The trial court determined that Wuchter admitted contact with the vehicle ahead of him but, also, found that neither Wuchter, nor the operator of the other vehicle had knowledge of any damage as a result of such contact. The court found that Wuchter was guilty of a violation of Cuyahoga Falls ordinance 335.12, which contains the same language as used in R. C. 4549.02.

R. C. 4549.02 reads:

"In case of accident to or collision with persons or property upon any of the public roads or highways, due to the driving or operation thereon of any motor vehicle, the person so driving or operating such motor vehicle, having knowledge of such accident or collision, shall immediately stop his motor vehicle at the scene of the accident or collision and shall remain at the scene of such accident or collision *73 until he has given his name and address and, if he is not the owner, the name and address of the owner of such motor vehicle, together with the registered number of such motor vehicle, to any person injured in such accident or collision or to the operator, occupant, owner, or attendant of any motor vehicle damaged in such accident or collision, or to any police officer at the scene of such accident or collision.

"In the event the injured person is unable to comprehend and record the information required to be given by this section, the other driver involved in such accident or collision shall forthwith notify the nearest police authority concerning the location of the accident or collision, and his name, address, and the registered number of the motor vehicle he was operating, and then remain at the scene of the accident or collision until a police officer arrives, unless removed from the scene by an emergency vehicle operated by a political subdivision or an ambulance.

"If such accident or collision is with an unoccupied or unattended motor vehicle, the operator so colliding with such motor vehicle shall securely attach the information required to be given in this section, in writing, to a conspicuous place in or on said unoccupied or unattended motor vehicle."

For a collation of cases bearing on the subject herein see 23 A. L. R. 3d 509 et seq.

The trial Judge imposed (so far as we are able to determine from an incomplete transcript), a fine of $125 and 10 days in jail, 7 days of which were suspended, and a license (presumably a driver's license) suspension of 30 days.

It is the claim of the defendant, Wuchter, that, under the terms of the ordinance, the person driving a motor vehicle must have knowledge of an accident or collision before the terms of the ordinance become operative, and that contact with a motor vehicle, where neither party knew of damage, nor believed that damage had occurred to either vehicle at the time of contact, does not provide the "knowledge" requirement of the ordinance.
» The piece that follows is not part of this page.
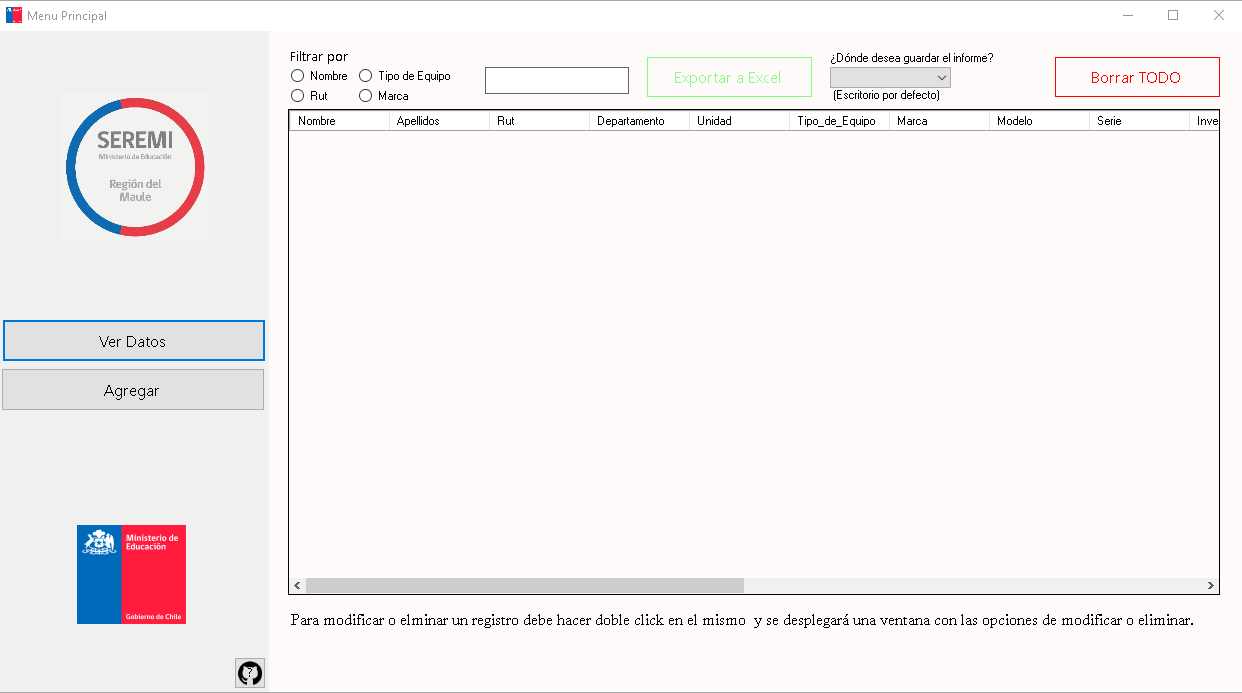Screen dimensions: 1242x693
Task: Click the Ver Datos button
Action: pos(134,340)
The witness, *74 other than the parties who supplied police with the license number, did not hear the contact or see any damage to either automobile, although he was but a short distance back of the Wuchter automobile.

The specific requirements of the ordinance enjoined upon a claimed violator are:

(1) An accident or collision.

(2) Knowledge by the offending driver of such accident or collision.

(3) A failure to stop.

(4) A failure to remain at the scene.

(5) A failure to remain until such offending driver gives his name and address to the operator of any motor vehicle damaged in such accident or collision.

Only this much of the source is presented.